Um homem que atirou contra policiais militares durante uma ocorrência de violência doméstica acionou a Justiça contra o Estado alegando ter sido vítima de violência — mas teve o pedido negado em todas as instâncias. A decisão é da 1ª Câmara Cível do Tribunal de Justiça do Acre (TJAC), que manteve, por unanimidade, a sentença de primeiro grau. O julgamento foi publicado na quarta-feira (18).
O caso ocorreu em 27 de agosto de 2016, em Rio Branco. Segundo o processo, a Polícia Militar foi acionada após a ex-companheira de Aldenir Constantino dos Santos relatar ameaças de morte e informar que ele estava armado.
Ao chegar ao local, os policiais se identificaram e ordenaram que o homem largasse a arma, mas a determinação não foi cumprida. De acordo com os autos, ele reagiu efetuando um disparo contra a guarnição, o que levou os agentes a revidarem. Durante o confronto, ele foi atingido.

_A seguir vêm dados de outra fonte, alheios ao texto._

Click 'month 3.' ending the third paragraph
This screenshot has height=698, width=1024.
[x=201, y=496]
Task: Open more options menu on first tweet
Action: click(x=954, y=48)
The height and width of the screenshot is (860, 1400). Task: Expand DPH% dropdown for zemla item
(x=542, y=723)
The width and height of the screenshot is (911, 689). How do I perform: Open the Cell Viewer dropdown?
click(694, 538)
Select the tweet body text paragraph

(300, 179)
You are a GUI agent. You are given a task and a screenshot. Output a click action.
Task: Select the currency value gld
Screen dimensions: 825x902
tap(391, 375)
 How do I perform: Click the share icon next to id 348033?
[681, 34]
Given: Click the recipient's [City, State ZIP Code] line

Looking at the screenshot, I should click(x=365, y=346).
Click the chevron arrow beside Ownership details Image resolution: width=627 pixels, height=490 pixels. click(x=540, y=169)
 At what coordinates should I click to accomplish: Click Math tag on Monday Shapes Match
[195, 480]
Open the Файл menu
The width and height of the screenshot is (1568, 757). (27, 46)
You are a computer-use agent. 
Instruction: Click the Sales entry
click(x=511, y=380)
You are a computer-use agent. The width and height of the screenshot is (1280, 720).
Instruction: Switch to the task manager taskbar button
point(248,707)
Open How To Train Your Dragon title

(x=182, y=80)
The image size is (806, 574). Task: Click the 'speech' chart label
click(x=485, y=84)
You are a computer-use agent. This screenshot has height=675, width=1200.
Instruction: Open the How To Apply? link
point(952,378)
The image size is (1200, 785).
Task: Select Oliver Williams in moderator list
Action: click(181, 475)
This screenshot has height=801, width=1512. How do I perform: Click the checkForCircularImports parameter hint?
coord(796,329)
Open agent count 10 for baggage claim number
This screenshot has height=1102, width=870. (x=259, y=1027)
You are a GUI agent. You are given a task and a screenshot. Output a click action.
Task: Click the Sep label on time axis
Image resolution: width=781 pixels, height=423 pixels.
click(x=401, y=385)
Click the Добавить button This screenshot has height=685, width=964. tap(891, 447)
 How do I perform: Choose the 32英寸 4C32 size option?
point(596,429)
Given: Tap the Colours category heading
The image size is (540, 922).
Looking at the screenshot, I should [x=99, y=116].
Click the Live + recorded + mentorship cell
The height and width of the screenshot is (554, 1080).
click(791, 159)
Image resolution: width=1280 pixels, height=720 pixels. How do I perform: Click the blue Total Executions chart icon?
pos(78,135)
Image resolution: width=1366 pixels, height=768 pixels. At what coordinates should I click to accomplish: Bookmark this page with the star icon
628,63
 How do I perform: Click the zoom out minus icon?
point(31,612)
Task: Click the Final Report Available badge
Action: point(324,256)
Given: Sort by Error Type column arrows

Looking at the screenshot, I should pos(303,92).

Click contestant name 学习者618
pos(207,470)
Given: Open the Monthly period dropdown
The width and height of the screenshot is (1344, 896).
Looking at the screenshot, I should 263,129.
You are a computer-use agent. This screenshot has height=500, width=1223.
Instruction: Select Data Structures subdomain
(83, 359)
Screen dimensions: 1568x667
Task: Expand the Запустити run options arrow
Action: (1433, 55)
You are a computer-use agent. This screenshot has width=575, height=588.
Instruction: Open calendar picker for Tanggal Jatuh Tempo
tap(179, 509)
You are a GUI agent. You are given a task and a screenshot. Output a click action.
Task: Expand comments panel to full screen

Mesmo após o episódio, o homem ingressou com uma ação pedindo indenização por danos morais e pensão mensal. Sustentou que teria sido vítima de uma abordagem irregular e alegou ter agido em legítima defesa, por acreditar que estava sendo atacado.
Na esfera criminal, ele chegou a ser absolvido com base na chamada legítima defesa putativa, quando há erro de percepção sobre uma situação de perigo.
Ao analisar o caso, o TJAC entendeu que a absolvição criminal não gera, automaticamente, o dever de indenizar na esfera cível. Para os desembargadores, ficou comprovado que a atuação policial foi legítima, pois ocorreu após denúncia de violência doméstica e dentro do cumprimento do dever legal.
A Corte também concluiu que houve culpa exclusiva do autor da ação, já que ele iniciou o confronto ao atirar contra os policiais, rompendo o nexo de causalidade necessário para responsabilizar o Estado.
Com isso, o recurso foi negado e a sentença que rejeitou o pedido de indenização foi mantida integralmente. Os honorários advocatícios foram majorados, mas a cobrança permanece suspensa em razão da gratuidade da Justiça.